Many GPS satellites are orbiting in low-Earth orbits. Those are protected by Earth's magnetic field (most of the time) and will be fine against a regular CME.
pardon me about redundant remarks...shhhh, "to bring it closer, you have to bring it closer...".
That's it. I'm going to sleep.
> it seems unlikely that we will ever accurately predict these events. Chaos has already doomed weather forcasters
:rolleyes
Let me guess, you heard a butterfly can cause a hurricaine due to chaos theory right?
It depends what you mean by "accurately" I guess. If you mean predictions with high probability several days in advance, yes that's doable. As you may recall we're already predicting hurricaine formation and movement days to a week or more in advance now, with a decent level of accuracy, and getting better all the time.
Global forcasting is already able to predict micro-climate changes months and even years in advance on a resolution of only several miles due to shifting weather patterns on a global/continential scale.
If weather was truly chaotic, i.e. if the total of all buterflys and other tiny variables made for completly unpredictable weather, then such predictions wouldn't be possible. Obviously the weather is not as chaotic as many HS professors have cliamed in that famous example. For that matter we wouldn't likely see big stable spots on Venus or have predictble trade winds here on earth, or all sorts of other fairly predictable features.
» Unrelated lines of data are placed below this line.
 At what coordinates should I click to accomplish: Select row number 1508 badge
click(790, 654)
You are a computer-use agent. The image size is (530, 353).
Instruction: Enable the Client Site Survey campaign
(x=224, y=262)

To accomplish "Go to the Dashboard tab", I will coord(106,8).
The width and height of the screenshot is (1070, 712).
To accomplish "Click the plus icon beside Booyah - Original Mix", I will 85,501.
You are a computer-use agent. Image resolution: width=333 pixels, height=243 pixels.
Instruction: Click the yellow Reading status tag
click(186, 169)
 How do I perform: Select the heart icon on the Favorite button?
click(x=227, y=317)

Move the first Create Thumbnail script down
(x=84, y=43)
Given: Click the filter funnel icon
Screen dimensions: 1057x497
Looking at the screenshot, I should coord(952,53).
From monitoring the globe via satellite for things like ocean temps, and with many sensors for wind speed, forecasters construct fluid dynamic simulations which make it possible to predict smaller and smaller weather patterns further into the future, with increasing accuracy, butterflys or no.
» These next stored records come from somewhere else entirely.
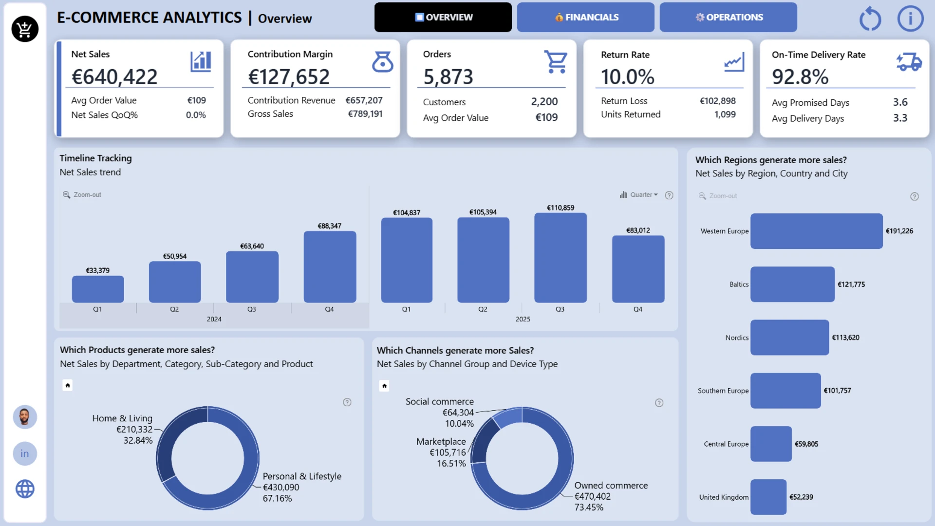Screen dimensions: 935x526
Task: Click home icon in Channels chart
Action: [384, 386]
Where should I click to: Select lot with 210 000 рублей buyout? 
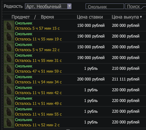coord(75,69)
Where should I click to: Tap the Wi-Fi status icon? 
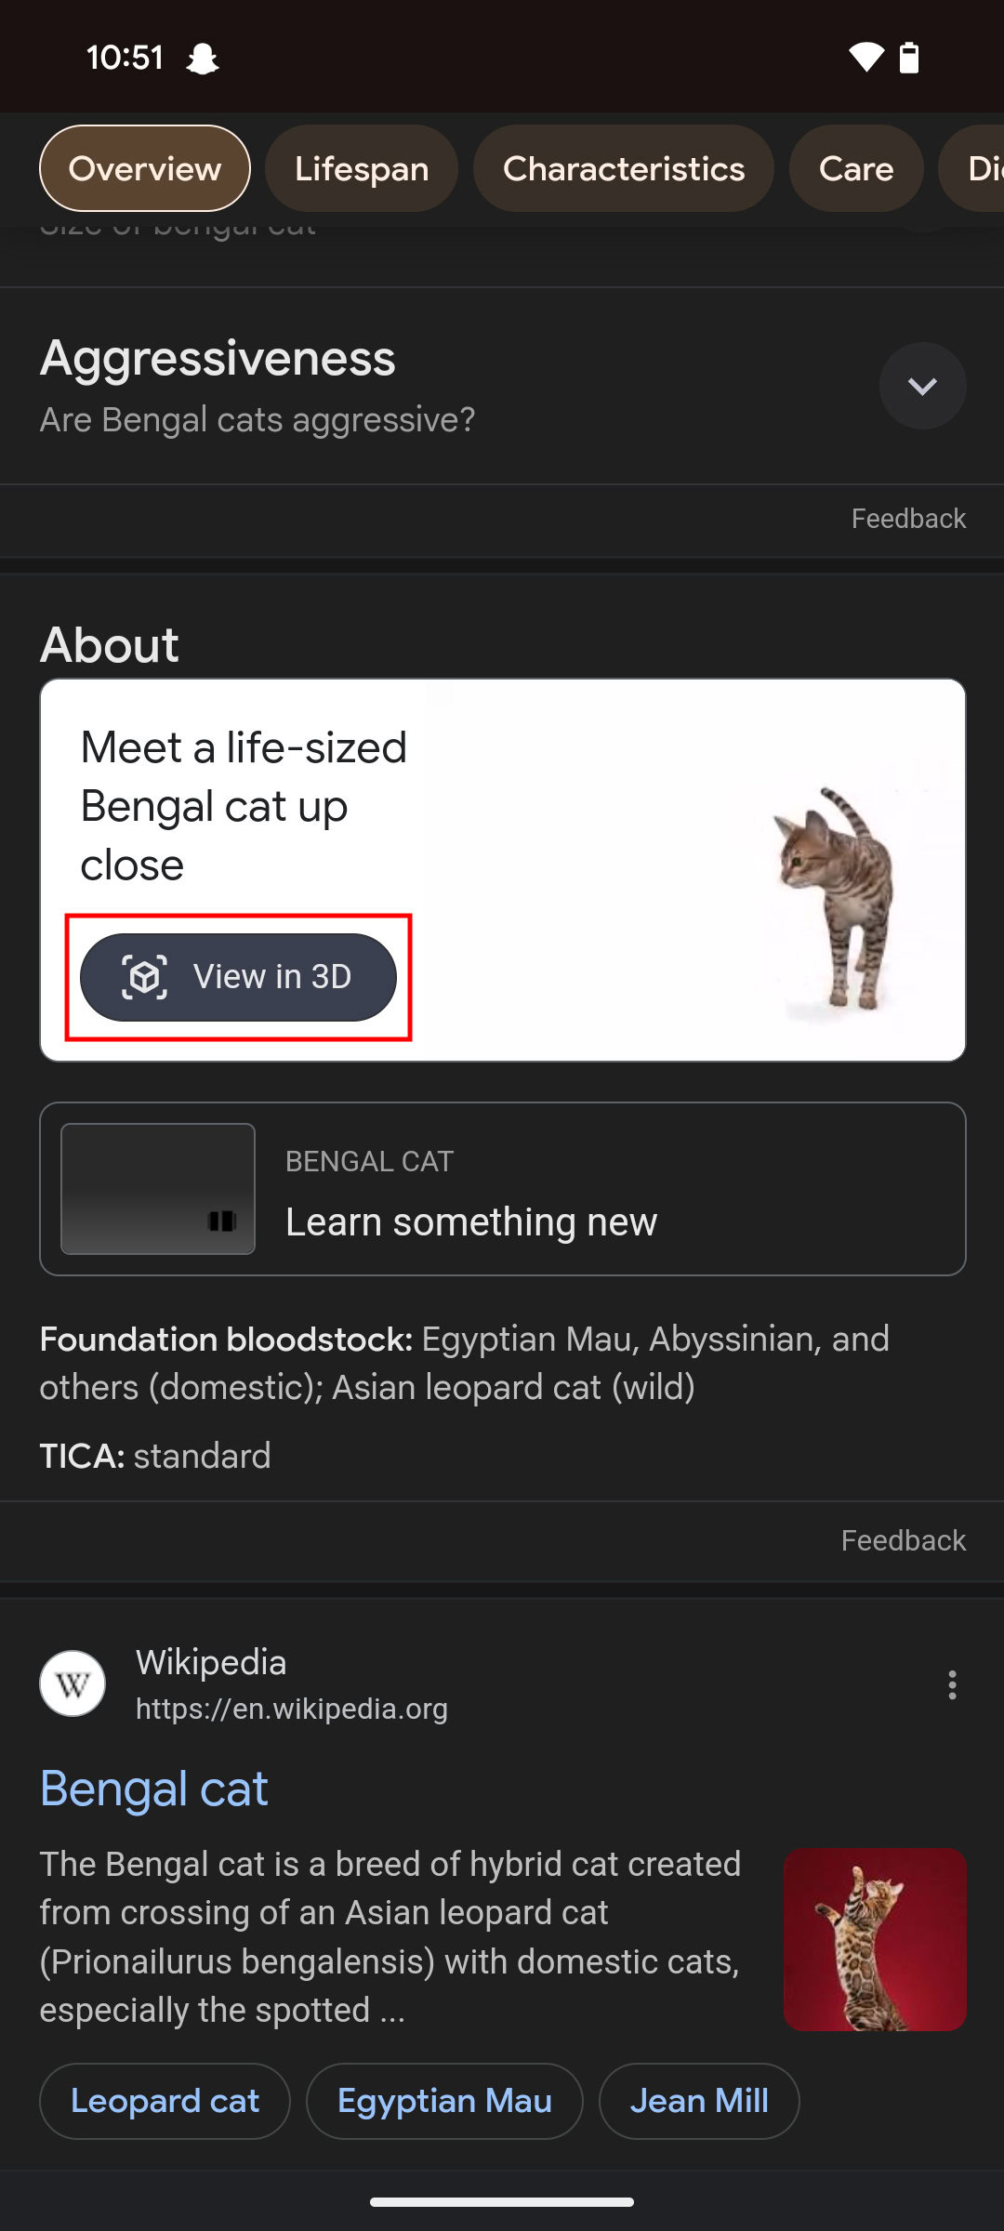point(865,58)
"Let me guess, you heard a butterfly can cause a hurricaine due to chaos theory right? :rolleyes"
No, I've read a couple books on chaos, and did experiments with chaotic pendulums and water drop formation back in undergrad senior physics lab. The equations underlying weather prevent one from ever accurately predicting the condition in a specific location the further you go into the future, and that "distance" into the future is not going to increase as our technology increases. It's going to remain short.
Good point about trade winds and such. But while some weather features are long term predictable to some degree, I think for the most part weather really is quite chaotic. I doubt forcasts more than a couple days will ever be very precise. If you can't appreciate the large influence of a small butterfly on a partially chaotic system, then consider the forest fire. It will probably always be impossible to predict where someone will throw down their cigarette and start a forest fire. After a day or two a forest fire will have effects that will significantly alter the weather around the world, thus making precise prediction impossible because you never know what the inputs to the system are going to be.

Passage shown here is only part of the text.